L’arrêt de l’oxydation des feuilles de thé, moment clé dans la production du thé vert, peut être obtenu selon deux méthodes : la méthode chinoise, dans laquelle les feuilles sont chauffées dans des cuves, et la méthode japonaise. Les thés produits selon la méthode japonaise bénéficient d’un arrêt de l’oxydation à la vapeur ce qui préserve davantage les propriétés des feuilles de thé qu’avec la méthode chinoise. Ces thés de qualité se reconnaissent à la couleur foncée de leurs feuilles, à leur odeur d’algues une fois infusés et à leur goût herbacé et iodé. De nombreux producteurs, notamment au Japon, se tournent aujourd’hui vers une production de thés verts conforme aux exigences de l’agriculture biologique.

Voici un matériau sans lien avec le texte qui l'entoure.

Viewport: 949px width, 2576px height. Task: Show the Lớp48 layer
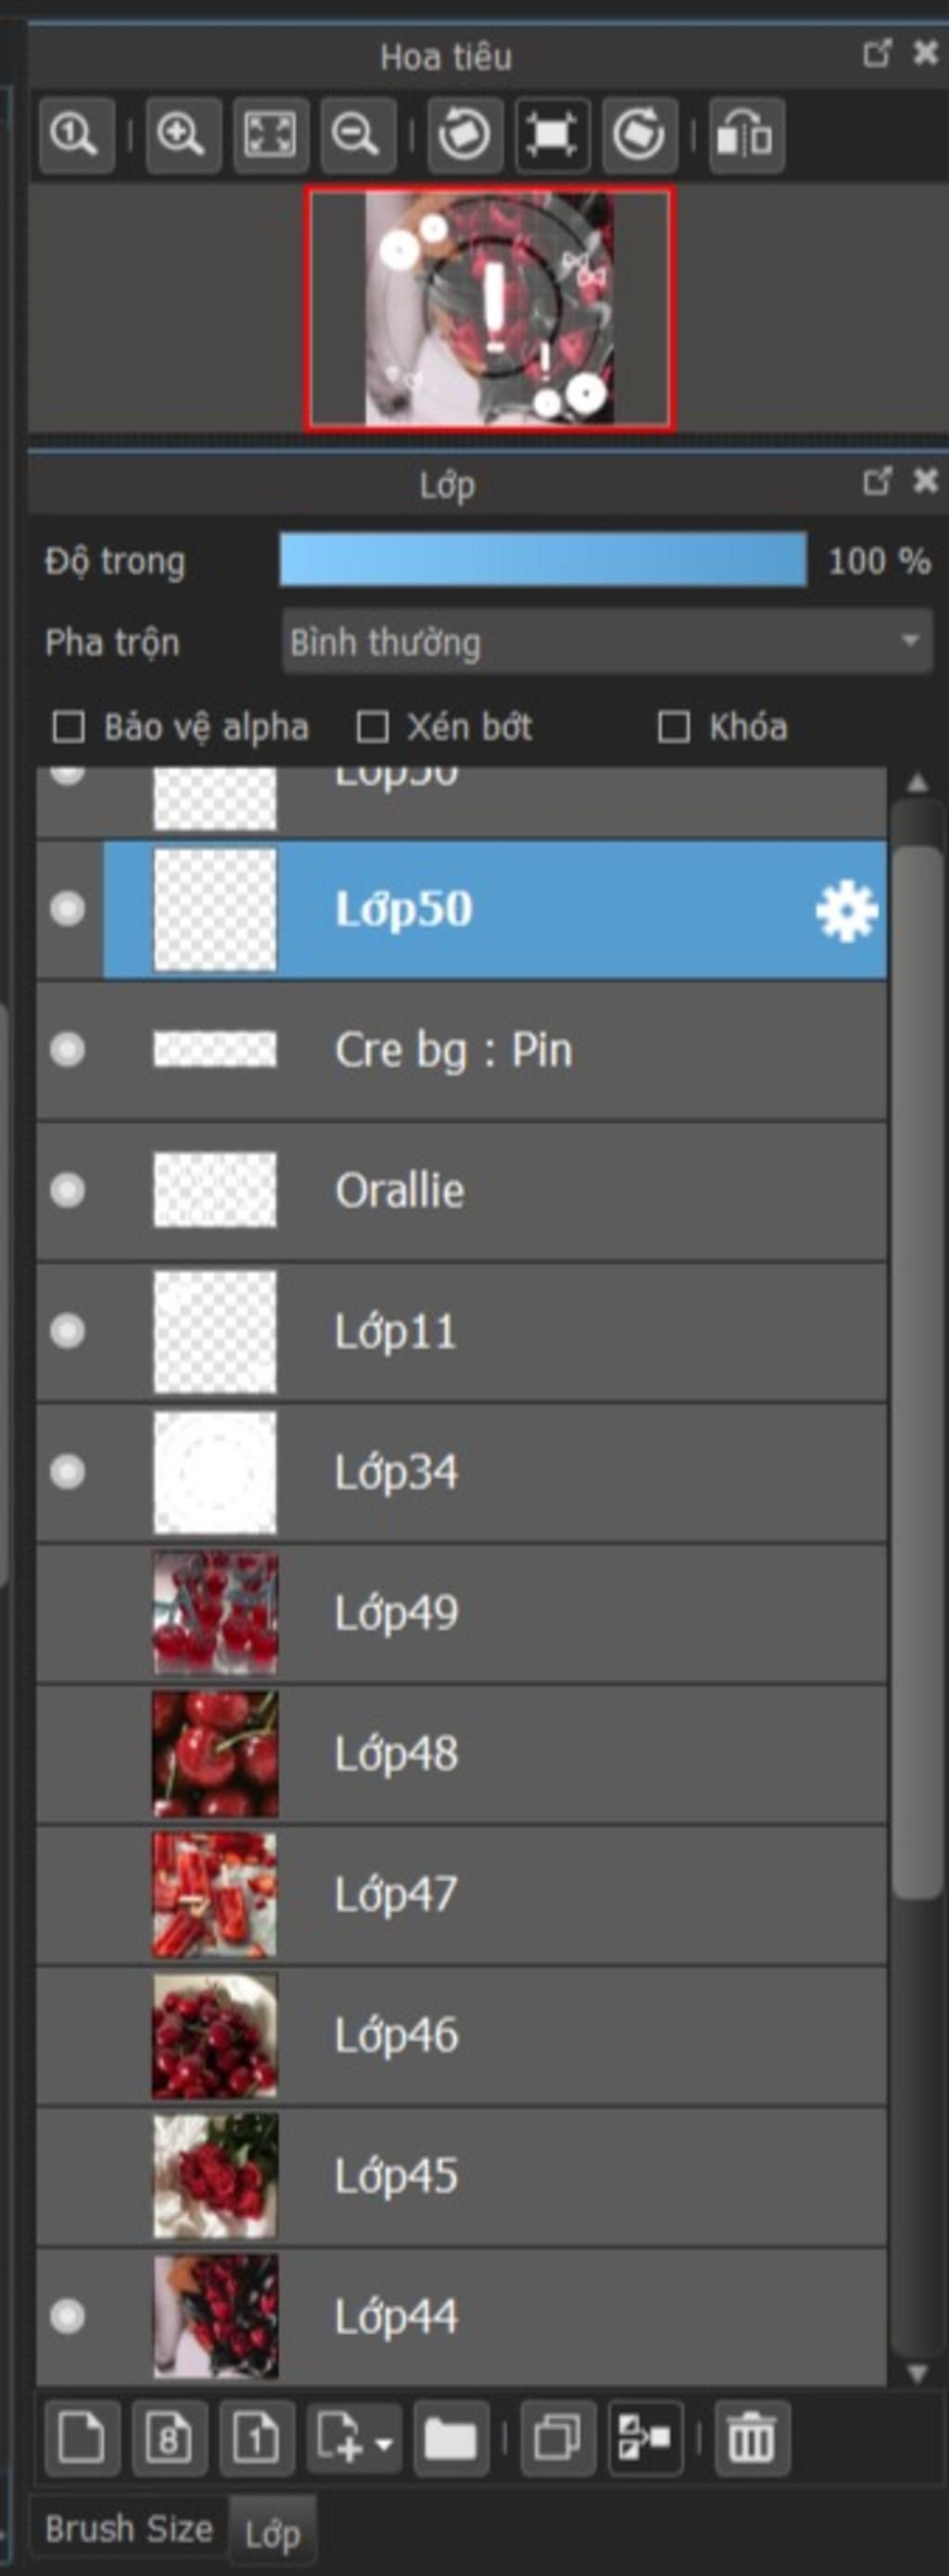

Le thé vert est le thé le plus consommé en Chine, en Corée et au Japon. Il se répand aujourd’hui de plus en plus en Occident, où l’on boit traditionnellement plutôt du thé noir. Les différents terroirs, cultivars utilisés et modes de culture permettent d’obtenir des thés verts très différents. Si le sencha est le thé quotidien des Japonais, lors de la cérémonie du thé japonaise c’est du matcha, une poudre de thé vert broyé, qui est utilisé. Le matcha est désormais incorporé dans des pâtisseries et est l’ingrédient de base du matcha latte et du matcha frappé. Les thés verts les plus prestigieux comme le gyokuro (Japon) ou le long jing (Zhejiang, Chine) peuvent atteindre des prix importants sur le marché. Le thé vert intervient également dans la production de thé aromatisé comme le genmaicha qui lui associe du riz ou le gunpowder, qui est l’ingrédient de base du thé à la menthe.